ERROR: Failed building wheel for pyarrow
Failed to build pyarrow
ERROR: Could not build wheels for pyarrow, which is required to install pyproject.toml-based projects
解决方案
使用Conda虚拟环境,先拉取测试数据,配置环境变量
$ cd /Users/../anaconda3/envs/env_name # 先定位到虚拟环境目录
$ git clone https://github.com/apache/arrow.git
$ pushd arrow
$ git submodule update --init
$ export PARQUET_TEST_DATA="${PWD}/cpp/submodules/parquet-testing/data"

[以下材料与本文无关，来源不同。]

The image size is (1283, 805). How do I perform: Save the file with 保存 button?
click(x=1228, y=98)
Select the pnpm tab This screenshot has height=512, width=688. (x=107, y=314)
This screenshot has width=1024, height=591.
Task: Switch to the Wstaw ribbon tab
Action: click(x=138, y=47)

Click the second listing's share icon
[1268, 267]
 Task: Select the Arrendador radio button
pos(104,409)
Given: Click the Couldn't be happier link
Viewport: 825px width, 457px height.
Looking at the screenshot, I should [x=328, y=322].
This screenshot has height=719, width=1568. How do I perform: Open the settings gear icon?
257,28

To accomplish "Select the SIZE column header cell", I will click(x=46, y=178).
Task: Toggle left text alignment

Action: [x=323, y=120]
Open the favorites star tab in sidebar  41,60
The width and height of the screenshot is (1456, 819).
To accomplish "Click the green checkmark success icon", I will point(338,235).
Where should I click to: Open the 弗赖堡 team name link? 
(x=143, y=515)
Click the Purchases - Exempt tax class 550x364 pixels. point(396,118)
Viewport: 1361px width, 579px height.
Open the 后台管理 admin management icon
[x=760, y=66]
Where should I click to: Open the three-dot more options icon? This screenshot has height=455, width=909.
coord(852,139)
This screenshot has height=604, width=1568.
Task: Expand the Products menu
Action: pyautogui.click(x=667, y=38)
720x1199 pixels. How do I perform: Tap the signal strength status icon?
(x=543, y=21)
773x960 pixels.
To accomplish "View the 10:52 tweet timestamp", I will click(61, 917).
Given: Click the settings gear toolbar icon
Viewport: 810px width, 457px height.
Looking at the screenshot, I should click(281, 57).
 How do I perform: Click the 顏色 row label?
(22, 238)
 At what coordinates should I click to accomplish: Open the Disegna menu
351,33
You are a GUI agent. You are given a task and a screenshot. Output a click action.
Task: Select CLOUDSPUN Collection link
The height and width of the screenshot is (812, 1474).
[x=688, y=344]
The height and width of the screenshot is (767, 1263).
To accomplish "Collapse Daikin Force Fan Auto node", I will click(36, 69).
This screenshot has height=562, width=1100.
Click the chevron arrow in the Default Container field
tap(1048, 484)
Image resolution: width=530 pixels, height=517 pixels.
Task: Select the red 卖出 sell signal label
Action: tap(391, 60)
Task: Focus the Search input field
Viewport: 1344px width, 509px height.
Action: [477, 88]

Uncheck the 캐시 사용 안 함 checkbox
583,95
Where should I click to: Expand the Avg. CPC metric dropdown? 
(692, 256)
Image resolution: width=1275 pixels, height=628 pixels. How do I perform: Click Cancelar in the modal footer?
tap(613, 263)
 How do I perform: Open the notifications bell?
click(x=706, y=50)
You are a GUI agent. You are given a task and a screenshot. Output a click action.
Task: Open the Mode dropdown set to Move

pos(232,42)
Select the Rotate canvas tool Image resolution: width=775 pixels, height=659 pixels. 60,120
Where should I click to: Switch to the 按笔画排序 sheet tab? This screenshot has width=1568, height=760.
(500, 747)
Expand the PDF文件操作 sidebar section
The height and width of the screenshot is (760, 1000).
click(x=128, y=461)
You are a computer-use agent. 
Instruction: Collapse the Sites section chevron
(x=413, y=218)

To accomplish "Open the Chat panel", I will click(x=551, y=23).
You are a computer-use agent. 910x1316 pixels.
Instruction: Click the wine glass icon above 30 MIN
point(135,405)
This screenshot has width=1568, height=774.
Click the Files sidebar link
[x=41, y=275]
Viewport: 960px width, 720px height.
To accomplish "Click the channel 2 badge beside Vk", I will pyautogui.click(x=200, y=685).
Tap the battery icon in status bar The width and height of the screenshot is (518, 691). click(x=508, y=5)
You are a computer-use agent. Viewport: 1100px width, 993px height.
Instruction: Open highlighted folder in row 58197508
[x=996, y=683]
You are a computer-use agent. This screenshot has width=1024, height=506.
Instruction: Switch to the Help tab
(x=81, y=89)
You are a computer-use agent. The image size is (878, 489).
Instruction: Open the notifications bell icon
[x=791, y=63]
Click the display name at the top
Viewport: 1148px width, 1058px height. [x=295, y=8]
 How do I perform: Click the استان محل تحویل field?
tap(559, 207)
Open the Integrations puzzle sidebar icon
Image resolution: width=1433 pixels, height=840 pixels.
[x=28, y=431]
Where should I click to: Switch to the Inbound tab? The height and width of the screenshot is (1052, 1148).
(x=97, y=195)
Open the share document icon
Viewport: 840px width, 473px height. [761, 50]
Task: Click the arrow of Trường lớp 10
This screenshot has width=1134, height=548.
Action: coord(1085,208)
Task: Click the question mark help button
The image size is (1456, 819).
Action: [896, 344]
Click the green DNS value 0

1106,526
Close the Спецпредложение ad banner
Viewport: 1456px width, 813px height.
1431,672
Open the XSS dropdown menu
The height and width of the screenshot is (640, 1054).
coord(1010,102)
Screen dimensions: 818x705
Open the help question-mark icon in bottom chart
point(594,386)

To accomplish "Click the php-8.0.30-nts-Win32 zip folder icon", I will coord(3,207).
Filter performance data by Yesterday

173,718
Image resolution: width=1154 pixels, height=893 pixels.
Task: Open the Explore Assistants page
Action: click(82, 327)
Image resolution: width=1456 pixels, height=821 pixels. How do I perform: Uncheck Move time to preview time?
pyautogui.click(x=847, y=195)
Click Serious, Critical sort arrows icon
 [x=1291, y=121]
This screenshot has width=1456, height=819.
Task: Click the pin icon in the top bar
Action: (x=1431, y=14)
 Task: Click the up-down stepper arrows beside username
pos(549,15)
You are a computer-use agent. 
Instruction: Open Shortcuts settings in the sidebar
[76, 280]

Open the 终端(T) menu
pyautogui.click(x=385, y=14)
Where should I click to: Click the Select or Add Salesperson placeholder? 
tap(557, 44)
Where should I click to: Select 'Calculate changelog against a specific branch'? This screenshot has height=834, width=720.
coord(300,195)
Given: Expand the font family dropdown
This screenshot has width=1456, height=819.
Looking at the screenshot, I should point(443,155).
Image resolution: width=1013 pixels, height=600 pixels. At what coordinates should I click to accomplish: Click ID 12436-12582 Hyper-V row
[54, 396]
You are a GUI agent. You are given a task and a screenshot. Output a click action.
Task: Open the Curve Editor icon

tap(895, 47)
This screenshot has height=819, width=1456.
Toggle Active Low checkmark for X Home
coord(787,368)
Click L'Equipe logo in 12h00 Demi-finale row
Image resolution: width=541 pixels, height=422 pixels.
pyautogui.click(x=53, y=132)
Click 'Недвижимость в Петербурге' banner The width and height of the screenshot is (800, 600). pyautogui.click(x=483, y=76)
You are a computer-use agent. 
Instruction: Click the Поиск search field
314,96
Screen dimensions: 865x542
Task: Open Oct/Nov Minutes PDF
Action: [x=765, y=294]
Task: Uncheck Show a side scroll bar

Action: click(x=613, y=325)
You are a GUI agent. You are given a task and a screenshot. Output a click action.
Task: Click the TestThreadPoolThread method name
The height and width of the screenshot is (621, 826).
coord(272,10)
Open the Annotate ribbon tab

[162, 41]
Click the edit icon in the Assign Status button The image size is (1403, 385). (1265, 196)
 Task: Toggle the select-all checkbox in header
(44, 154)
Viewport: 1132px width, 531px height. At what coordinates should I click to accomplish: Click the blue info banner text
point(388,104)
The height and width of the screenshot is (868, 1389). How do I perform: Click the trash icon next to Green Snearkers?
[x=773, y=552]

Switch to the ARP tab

$ export ARROW_TEST_DATA="${PWD}/testing/data"
$ popd
conda-forge安装Arrow C++和PyArrow的依赖,但是报错`CondaValueError: Malformed version string '~': invalid character(s).`
$ conda activate env_name # 激活虚拟环境
$ conda install -c conda-forge \
--file arrow/ci/conda_env_unix.txt \
--file arrow/ci/conda_env_cpp.txt \
--file arrow/ci/conda_env_python.txt \
--file arrow/ci/conda_env_gandiva.txt \
compilers # 从channel下载
$ export ARROW_HOME=$CONDA_PREFIX
尝试从系统虚拟环境入手,安装Arrow C++的依赖,配置环境变量。使用现有虚拟环境时安装时,发现大量深度学习相关的包,都有依赖冲突问题,需要创建新虚拟环境:
- lamini 1.0.2 requires pydantic==1.10.*,但gradio 4.4.0 requires pydantic>=2.0
- tensorflow 2.6.5 requires typing-extensions<3.11,>=3.7,但大部分要求typing-extensions>=4.7.0
- tensorflow 2.6.5 requires numpy~=1.19.2, 但大部分要求numpy>=1.22.0
$ brew update && brew bundle --file=arrow/cpp/Brewfile
$ python3 -m venv pyarrow-dev # 创建新的虚拟环境
$ source ./pyarrow-dev/bin/activate
$ pip install -r arrow/python/requirements-build.txt # 里面含有oldest-supported-numpy,无法用于Conda、HomeBrew
$ mkdir dist
$ export ARROW_HOME=$(pwd)/dist
$ export LD_LIBRARY_PATH=$(pwd)/dist/lib:$LD_LIBRARY_PATH
$ export CMAKE_PREFIX_PATH=$ARROW_HOME:$CMAKE_PREFIX_PATH
安装
$ mkdir arrow/cpp/build
$ pushd arrow/cpp/build
$ cmake -DCMAKE_INSTALL_PREFIX=$ARROW_HOME \
-DCMAKE_INSTALL_LIBDIR=lib \
-DCMAKE_BUILD_TYPE=Debug \
-DARROW_BUILD_TESTS=ON \
-DARROW_COMPUTE=ON \
-DARROW_CSV=ON \
-DARROW_DATASET=ON \
-DARROW_FILESYSTEM=ON \
-DARROW_HDFS=ON \
-DARROW_JSON=ON \
-DARROW_PARQUET=ON \
-DARROW_WITH_BROTLI=ON \
-DARROW_WITH_BZ2=ON \
-DARROW_WITH_LZ4=ON \
-DARROW_WITH_SNAPPY=ON \
-DARROW_WITH_ZLIB=ON \
-DARROW_WITH_ZSTD=ON \
-DPARQUET_REQUIRE_ENCRYPTION=ON \
..
$ make -j4
$ make install
$ popd
进行到cmake步骤,又报错,暂时放弃 😢
CMake Error at /usr/local/Cellar/cmake/3.22.2/share/cmake/Modules/FindPackageHandleStandardArgs.cmake:230 (message):
Could NOT find Boost (missing: Boost_INCLUDE_DIR system filesystem)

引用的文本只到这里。